Paul Burridge wrote:
On Sat, 03 Dec 2005 21:13:36 -0800, Roy Lewallen
wrote:


As I mentioned in my earlier posting, most people overestimate their
ability to make accurate RF measurements. It's not at all trivial. Be
sure to check your results frequently by measuring known load impedances
close to the values being measured. How do you find the values of those
"known" load impedances? Well, welcome to the world of metrology!


Roy, I've seen your postings hereabouts over the years and you've
always struck me as one of the most knowledgeable posters on this,
*the* most technically-challenging of all hobbies.

Thanks for your vote of confidence. But on the topic of network analyzer
measurements, I gladly defer to Wes Stewart, Tom Bruhns, and other
posters who have spent much more time making real-life measurements with
them than I have. I've used them from time to time, and for some really
challenging measurements, but not by any means as much as those folks have.

I've recently bought a VNA and am going about the laborious process of
setting it up with precisely-cut interconnects to the T/R bridge. Next
thing I need to know is...
Say I have a mica capacitor (for example) that I want to check for its
SRF. How should I mount this component so as to minimize stray L&C
from anything other than the component itself?

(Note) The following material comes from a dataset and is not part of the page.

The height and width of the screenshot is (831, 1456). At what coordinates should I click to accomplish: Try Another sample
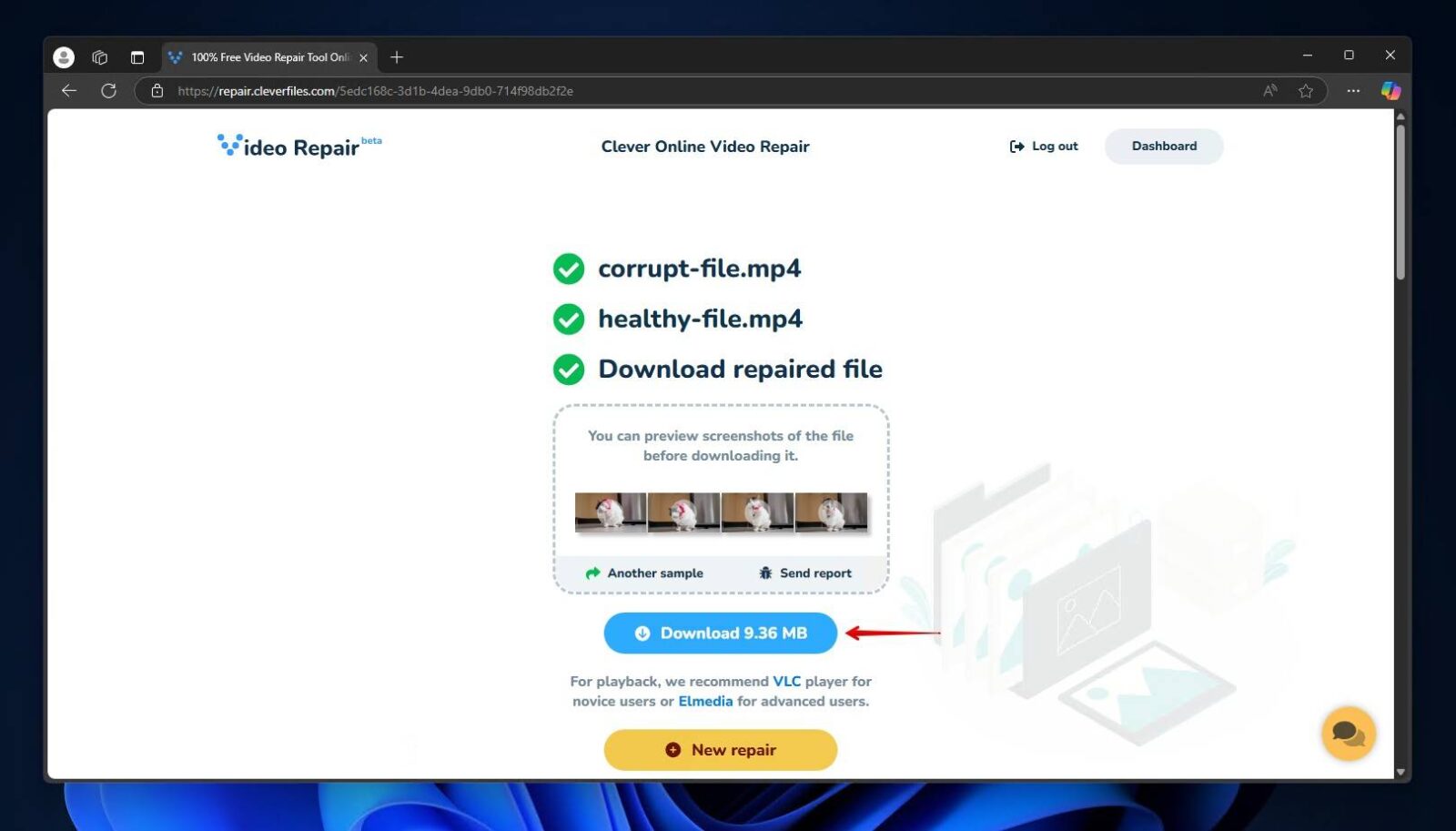tap(647, 573)
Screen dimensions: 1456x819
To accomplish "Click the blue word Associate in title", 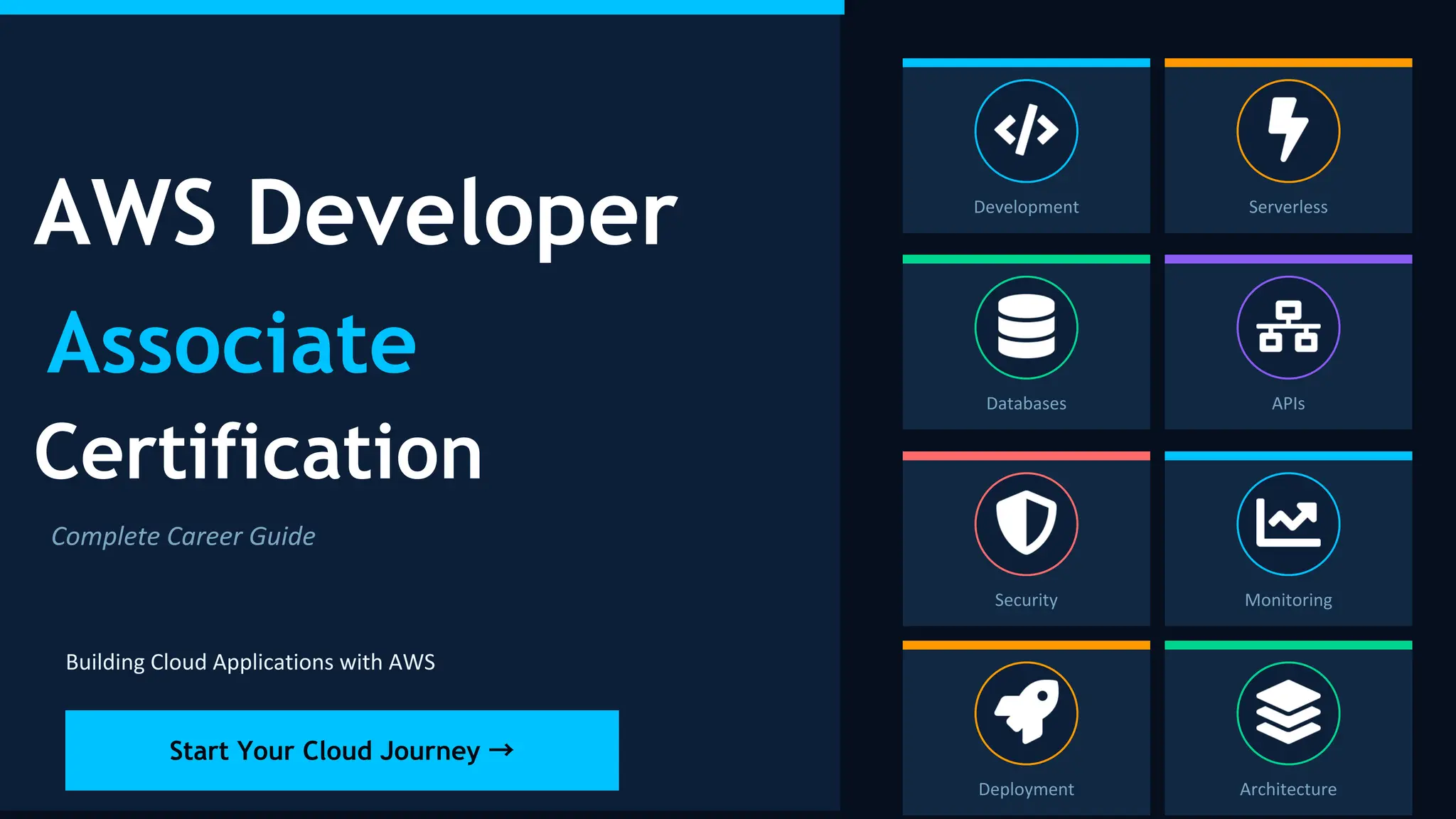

IOW, what 'platform'
(for want of a better word) do I need to construct to permit accurate
measurements of this cap's RF characteristics in isolation?

In general, you minimize stray inductance by keeping leads short, and
capacitance by keeping conductors apart. The ideal setup is a coaxial
environment right up to the DUT, but even that is subject to coupling
around the DUT, both from one terminal to the other and from each
terminal to ground. If possible, the best plan is to calibrate out the
strays. That's a science and art in itself, and I'll have to yield to
people with more experience than mine for practical information about
how best to do this.

The effect of the strays depends heavily on what you're measuring. For
example, if you're measuring a low impedance, you can get by with more
shunt C than if you're measuring a high impedance. If you're measuring a
high impedance, you can tolerate more series inductance than when
measuring a low impedance. So when you inevitably find that you have to
make tradeoffs in designing a fixture, the trades you make will depend
on what you expect to measure.

Roy Lewallen, W7EL